== Selected passage ==

Our primary focus is on individual quarters of Kepler data, which serve as the input for Astroconformer. Each quarter of Kepler data spans approximately 90 d and features long-cadence data collected at intervals of 29.4 min. After the data pre-processing, as described in Section 4, the light curves are resampled at 30-min intervals. Consequently, a 90-d light curve consists of 4320 timestamps. During the training process, we randomly crop segments containing 4000 timestamps from each quarter’s light curve. This strategy allows for parallel computation within each batch and serves a dual purpose as a form of data augmentation. By increasing the diversity of the input data, random cropping helps mitigate challenges associated with data scarcity.

===
== Extracted data ==

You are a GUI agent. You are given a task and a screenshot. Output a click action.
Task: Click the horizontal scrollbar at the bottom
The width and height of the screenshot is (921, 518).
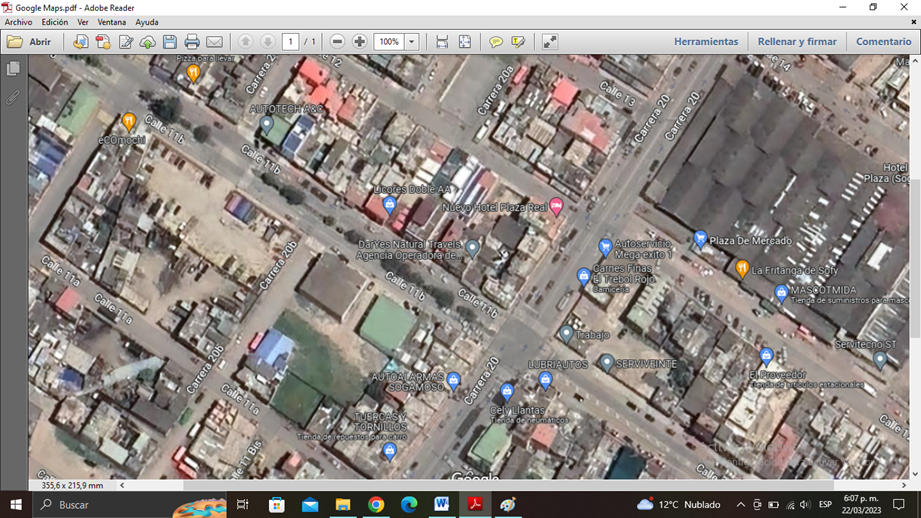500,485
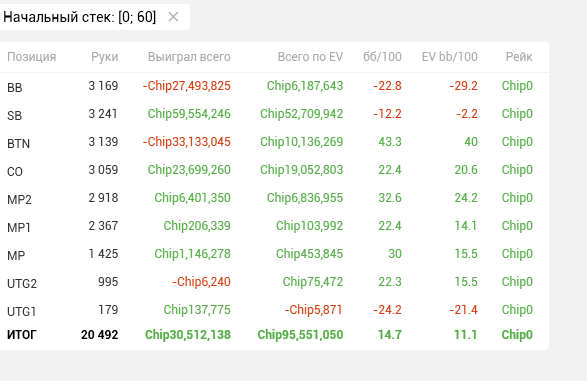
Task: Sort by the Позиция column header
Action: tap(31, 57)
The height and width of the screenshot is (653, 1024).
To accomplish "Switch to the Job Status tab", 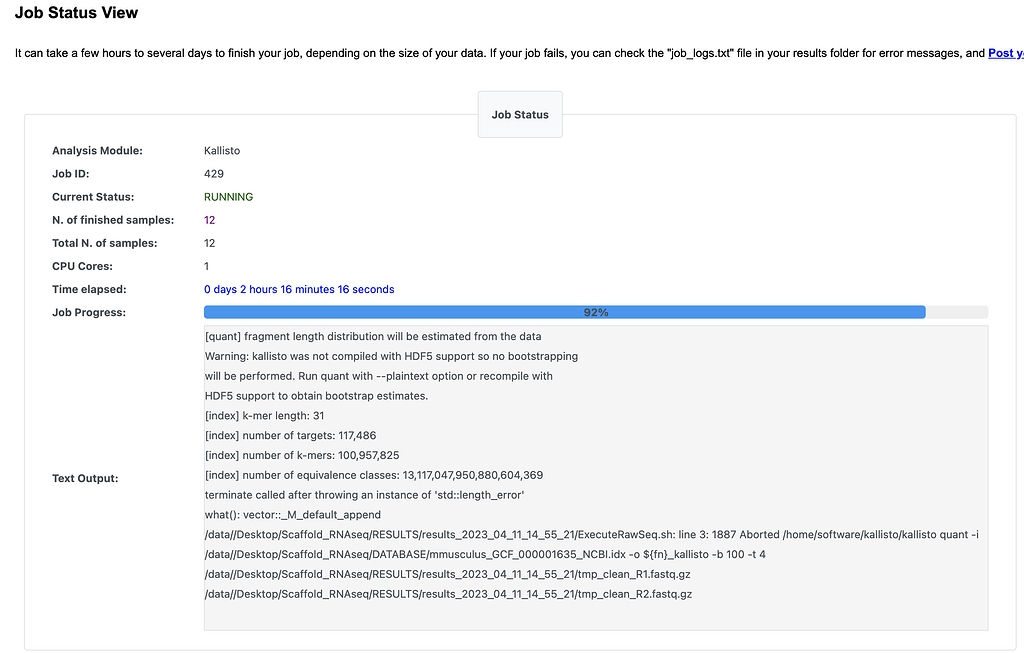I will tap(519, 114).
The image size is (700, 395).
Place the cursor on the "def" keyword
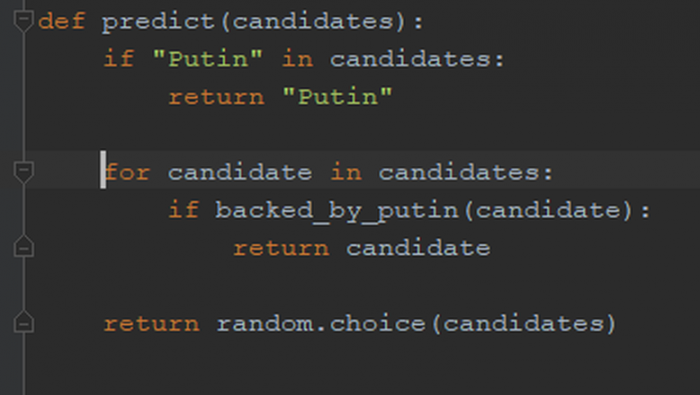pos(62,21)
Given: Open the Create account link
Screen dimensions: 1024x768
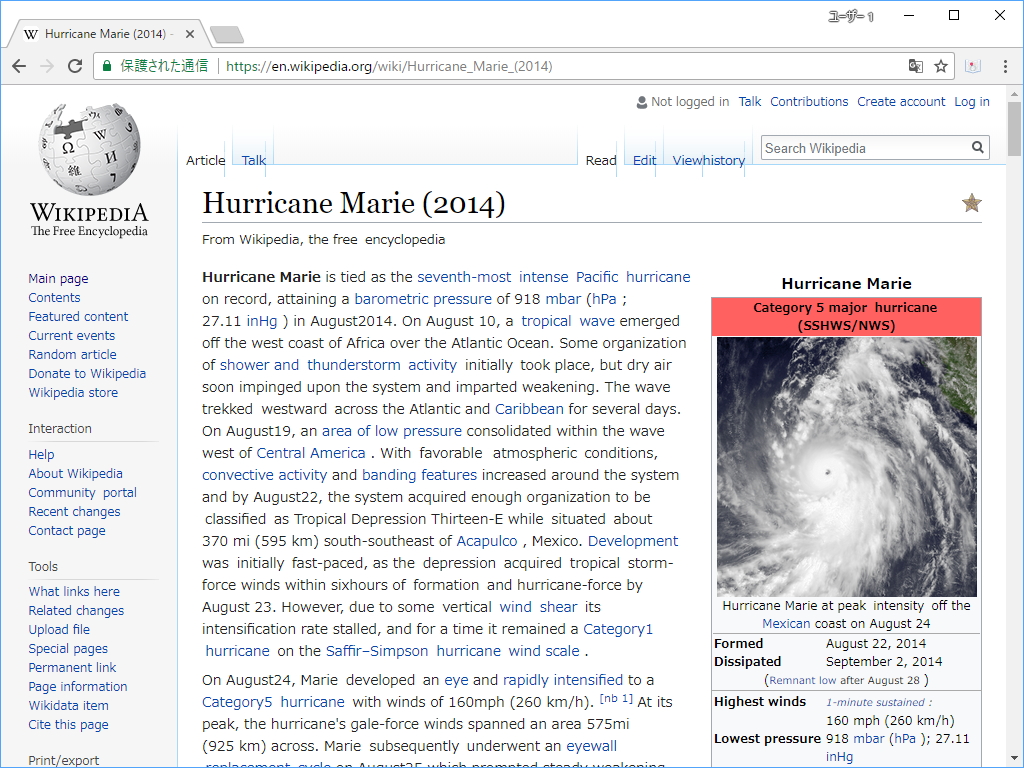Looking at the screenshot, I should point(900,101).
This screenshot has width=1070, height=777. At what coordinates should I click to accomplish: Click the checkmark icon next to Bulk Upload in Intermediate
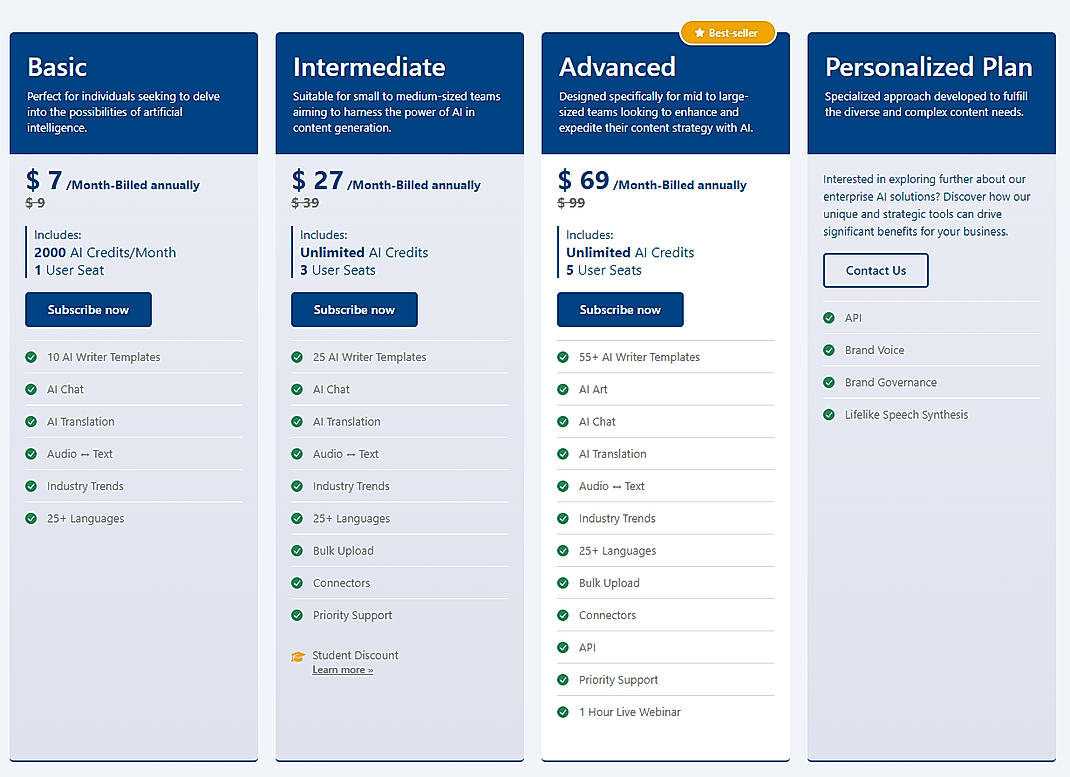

===

= Task list =
• a. For each statement, say whether it agrees with the Kepler data passage, answering yes or no and quoting the deciding words: (i) each quarter of Kepler data spans about 90 days; (ii) the pre-processed light curves are resampled at 29.4-minute intervals; (iii) training uses randomly cropped segments of 4320 timestamps.
• b. According to the Kepler data passage, how many timestamps make up a 90-day light curve?
• c. From the Kepler data passage, quote everything from "Our primary focus" down to "with data scarcity.".
Work only from the Kepler data passage, not the listing.

= Task solutions =
• a.
(i) Yes: "Each quarter of Kepler data spans approximately 90 d"
(ii) No: "the light curves are resampled at 30-min intervals"
(iii) No: "we randomly crop segments containing 4000 timestamps from each quarter’s light curve"

• b. 4320 timestamps.

• c.
Our primary focus is on individual quarters of Kepler data, which serve as the input for Astroconformer. Each quarter of Kepler data spans approximately 90 d and features long-cadence data collected at intervals of 29.4 min. After the data pre-processing, as described in Section 4, the light curves are resampled at 30-min intervals. Consequently, a 90-d light curve consists of 4320 timestamps. During the training process, we randomly crop segments containing 4000 timestamps from each quarter’s light curve. This strategy allows for parallel computation within each batch and serves a dual purpose as a form of data augmentation. By increasing the diversity of the input data, random cropping helps mitigate challenges associated with data scarcity.